Pokemon FireRed Version FAQ

What is the difference between Pokemon FireRed and the original Pokemon Red?
Pokemon FireRed is a full remake of the 1996 Game Boy classic Pokemon Red, rebuilt from the ground up for the Game Boy Advance with updated graphics, sound, and gameplay systems. It adds features absent from the original, including a proper tutorial via the Sevii Islands postgame area, the Physical/Special split was not yet implemented (that came in Generation IV), and the Fairy type did not exist. FireRed also introduced the Wireless Adapter accessory for local multiplayer trading and battling without a link cable, and added Pokemon from the Johto region to the post-game Pokedex.
How do you get to the Sevii Islands in Pokemon FireRed?

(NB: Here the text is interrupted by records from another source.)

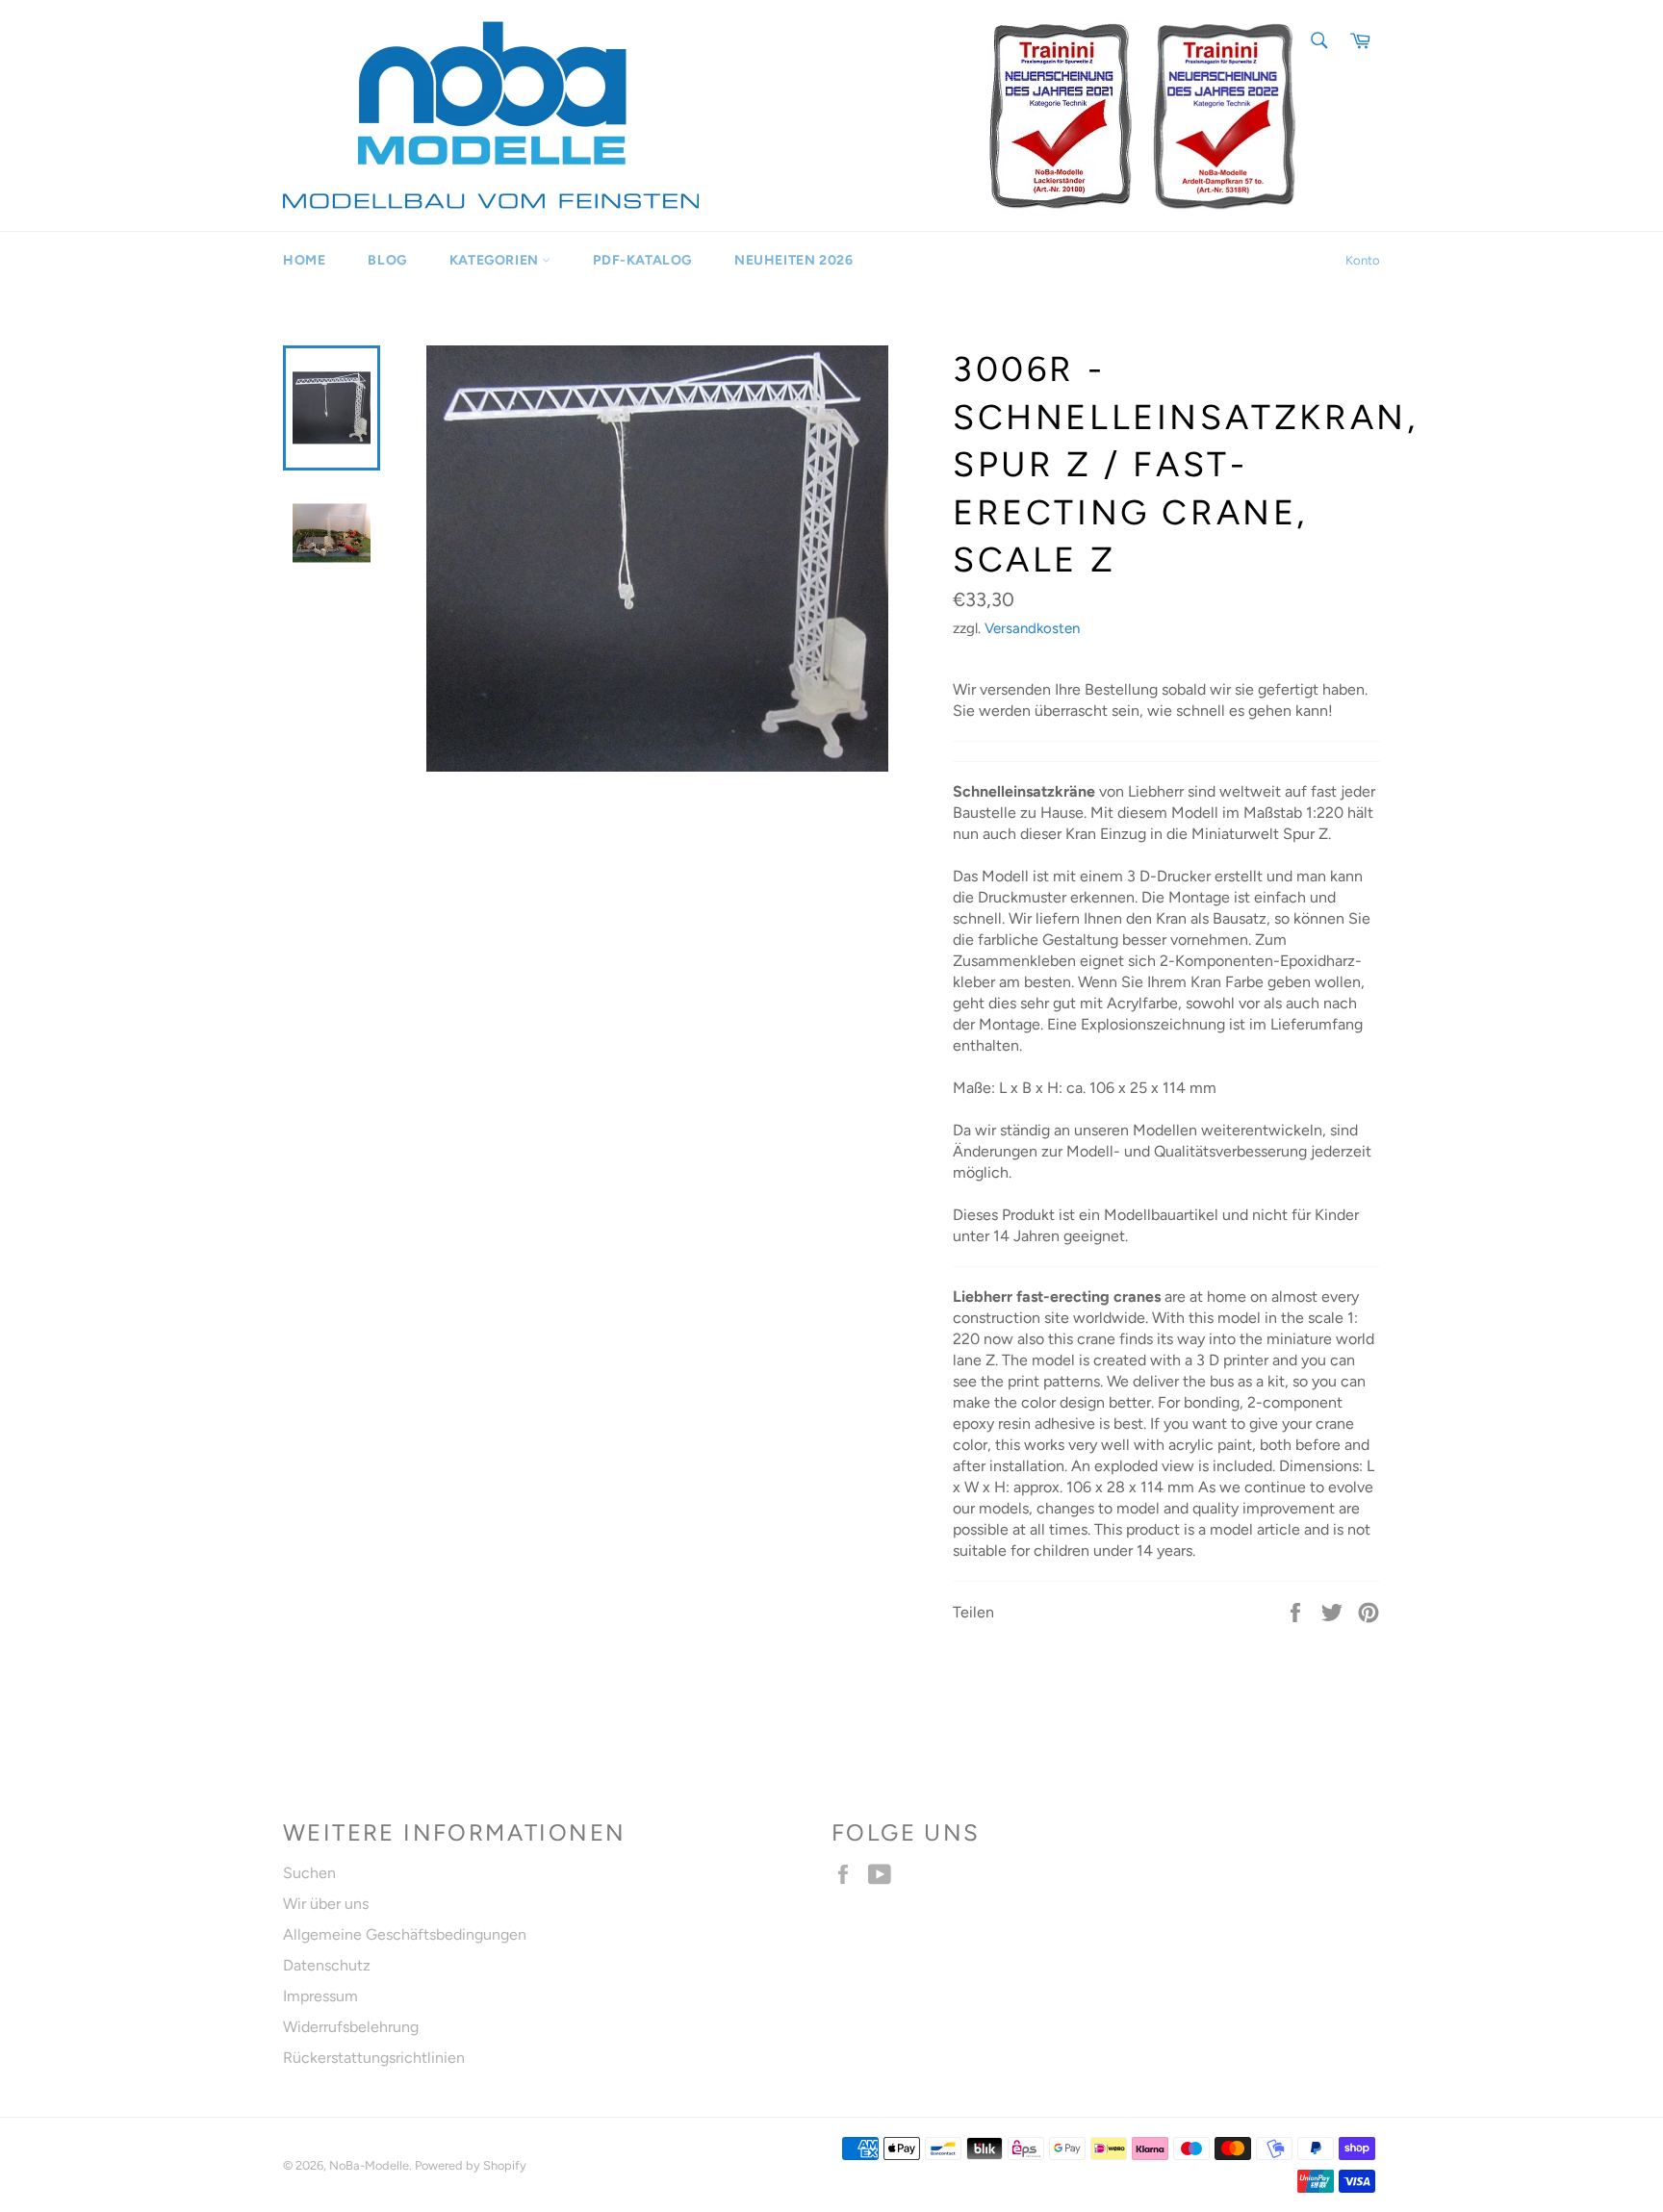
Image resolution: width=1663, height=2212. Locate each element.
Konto (1362, 260)
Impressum (320, 1996)
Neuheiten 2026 (793, 260)
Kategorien (496, 260)
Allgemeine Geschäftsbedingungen (404, 1934)
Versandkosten (1032, 628)
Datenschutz (327, 1965)
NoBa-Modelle (369, 2165)
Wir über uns (326, 1903)
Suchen (309, 1873)
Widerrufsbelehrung (351, 2027)
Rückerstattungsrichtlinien (374, 2057)
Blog (387, 260)
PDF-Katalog (642, 260)
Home (304, 260)
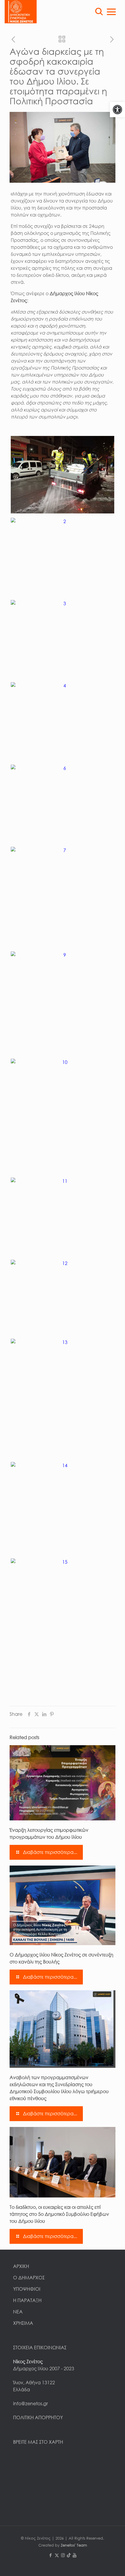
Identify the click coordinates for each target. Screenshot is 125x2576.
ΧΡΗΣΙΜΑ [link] (23, 2323)
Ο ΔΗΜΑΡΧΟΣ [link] (29, 2278)
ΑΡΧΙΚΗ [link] (21, 2266)
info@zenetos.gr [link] (30, 2403)
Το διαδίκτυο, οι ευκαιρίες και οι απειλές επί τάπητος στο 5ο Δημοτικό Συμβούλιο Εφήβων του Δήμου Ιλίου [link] (59, 2214)
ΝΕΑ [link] (18, 2312)
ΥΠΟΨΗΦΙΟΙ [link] (26, 2289)
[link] (117, 109)
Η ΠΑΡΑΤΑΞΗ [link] (27, 2300)
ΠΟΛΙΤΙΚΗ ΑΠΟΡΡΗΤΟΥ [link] (38, 2417)
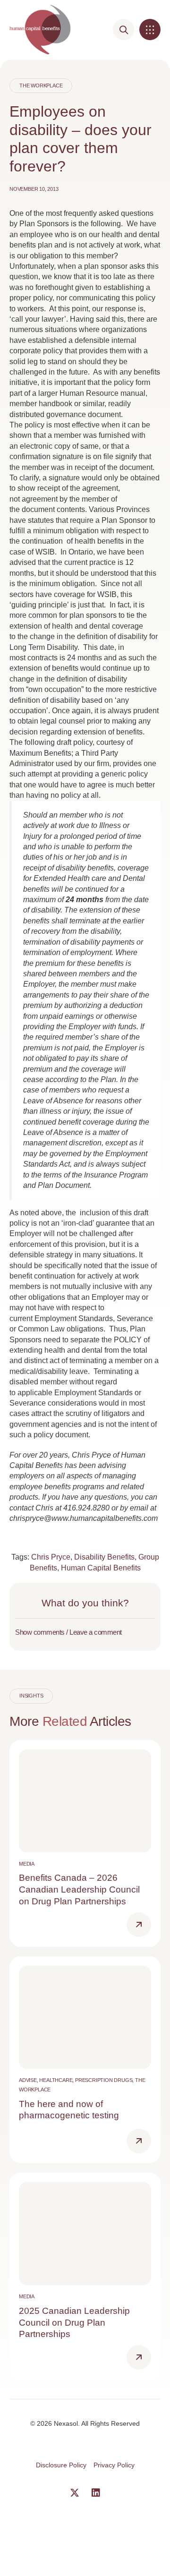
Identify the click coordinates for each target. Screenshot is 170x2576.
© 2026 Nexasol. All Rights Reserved (85, 2423)
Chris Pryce (50, 1557)
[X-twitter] (74, 2492)
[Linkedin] (95, 2492)
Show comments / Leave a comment (68, 1632)
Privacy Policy (114, 2465)
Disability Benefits (104, 1557)
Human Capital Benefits (101, 1568)
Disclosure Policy (61, 2465)
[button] (150, 29)
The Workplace (40, 85)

You gain access to the Sevii Islands after defeating the Elite Four and becoming Champion — Bill will invite you to join him on a trip to One Island. You receive the Tri-Pass to access Islands 1, 2, and 3 initially. To unlock Islands 4 through 7, you must complete the Pokedex entry for all 60 Kanto regional Pokemon on your National Pokedex upgrade and deliver the Meteorite to Lostelle
Can you catch Pokemon from other generations in Pokemon FireRed?
Yes, but only after obtaining the National Pokedex by seeing all 150 original Kanto Pokemon (excluding Mew) and then receiving the National Pokedex upgrade from Professor Oak. The Sevii Islands then unlock Pokemon originally from Johto and Hoenn, such as Marill, Sneasel, and Magmar
Is Pokemon FireRed worth playing if you have already played the original Pokemon Red?
Absolutely — FireRed improves on the original in nearly every way while preserving the same story beats and gym order that made Red a classic. The GBA hardware allows for smoother movement, a color palette that actually distinguishes Pokemon clearly, and a running shoes mechanic that eliminates the tedium of slow overworld travel. The addition of the Sevii Islands extends the postgame considerably, and the Wireless Adapter multiplayer made local trades and battles far more accessible than the original link cable setup. Veterans of Red will also appreciate the restored dialogue fidelity and the faithful recreation of Lavender Town and other iconic locations.